Polysaccharide gel (PG) was extracted from dried durian-fruit hull. Calcium gluconate was a suitable crosslinking agent for PG. Bilayered buccal mucoadhesive films with and without triamcinolone acetonide (TAA) were formulated, Casting preparation of the bilayered films consisted of a mucoadhesive layer prepared by using 5 % PG as a film-forming agent and a backing layer prepared by using 5 % w/v ethylcellulose. Plasticizers in the mucoadhesive layer include 30 % w/w glycerin, 30 % w/w sorbitol, and 1% w/w polyethylene glycol 6000 based on the PG weight in preparations which provided the greatest tensile strength, % elongation and mucoadhesion force. Eudragit® RL 100, Eudragit® RS 100, Eudragit® NE 30D, or Kollicoat® SR 30 D was added to retard the dissolution of mycoadhesive layer; only 12.5 % w/w Eudragit® RL 100 and Kollicoat® SR 30 D provided continuous films.
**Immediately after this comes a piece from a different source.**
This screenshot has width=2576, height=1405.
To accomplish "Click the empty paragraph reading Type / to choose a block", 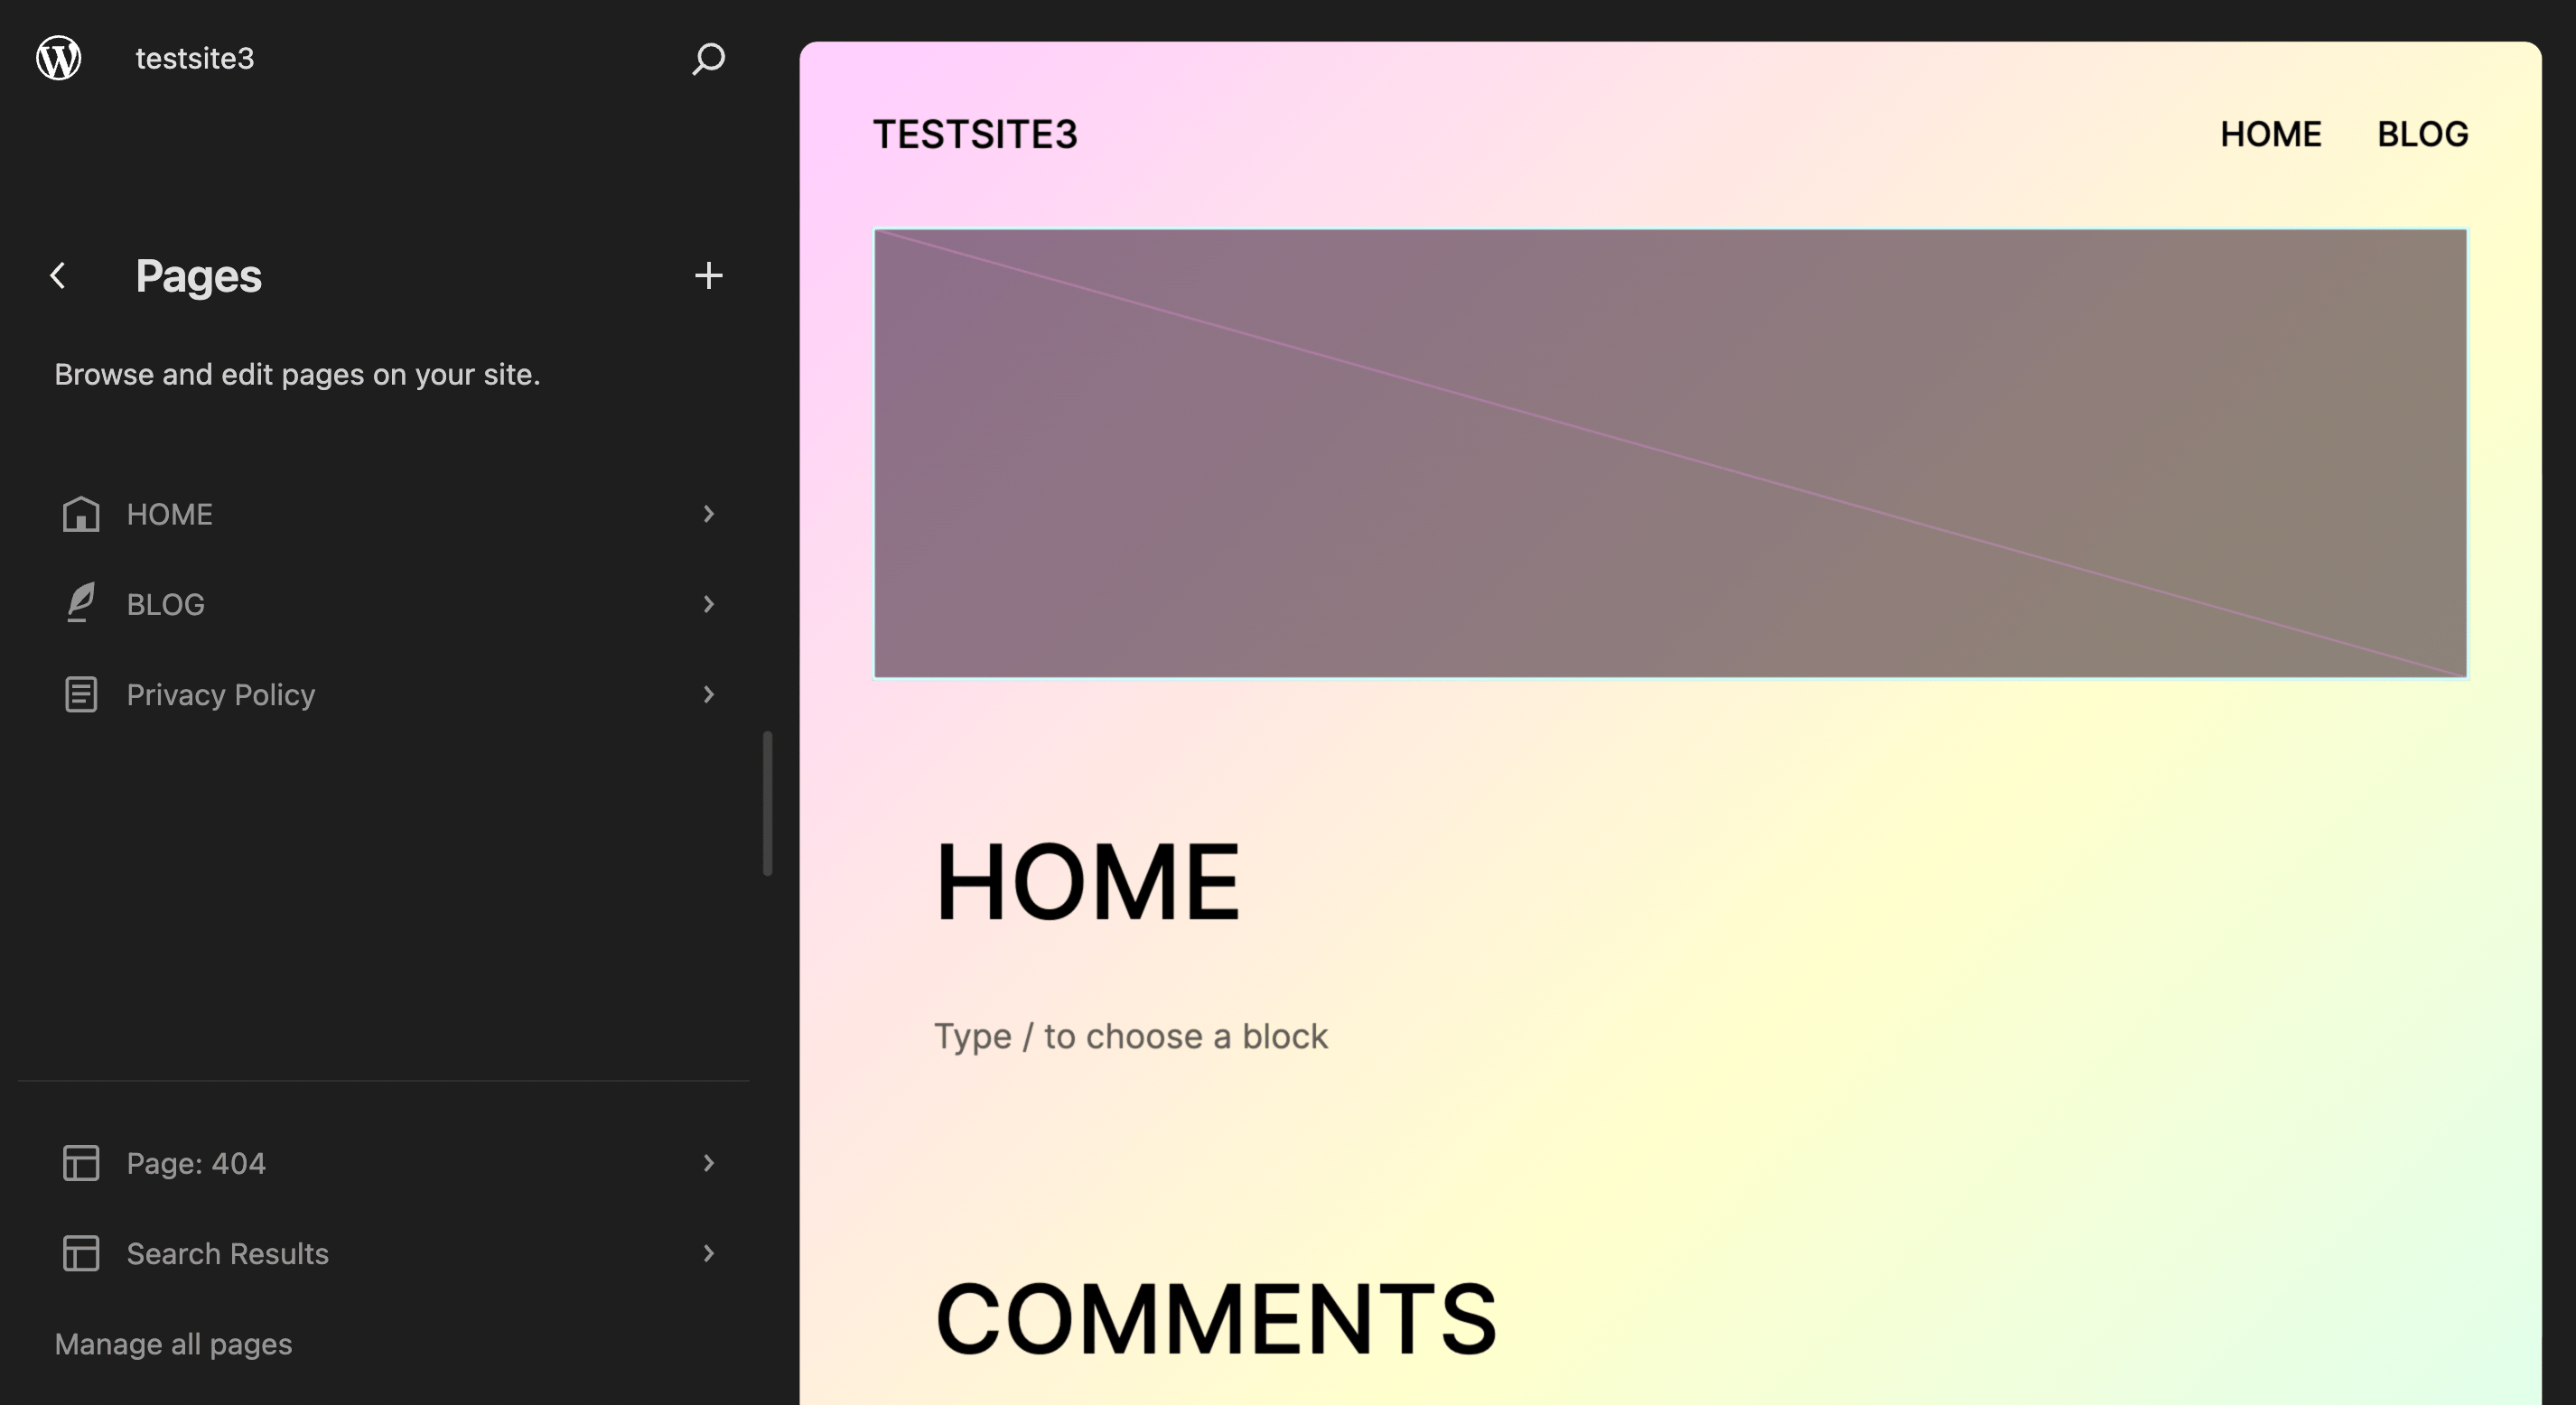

Eudragit® RL 100 was chosen because the films formed had the greatest tensile strength, % elongation, work of failure, Young’s modulus, force of mucoadhesion, and work of adhesion. TAA significantly reduced both force and work of mucoadhesion (p<0.05). The loss of TAA in PG films were less than 10 % when stored at 40 °C, 75% RH for 3 months. The release of TAA from PG films followed nonFickian mechanism and was completed within 3 hours. Clinical test of buccal mucoadhesive film products were also performed. Seventy-two subjects showing a sign of aphthous stomatitis were randomly and equally grouped into the following 4 groups: untreated (control), PG film base treated, PG films with TAA treated, and Kenalog® in orabase treated groups. All preparations showed comparable residence time on the subjects’ buccal mucosa. The curing rate of all treated subjects were significantly faster than those untreated (p<0.05). The time periods of ulcer disappearance were significantly reduced (p<0.05) in the treated group using PG film base.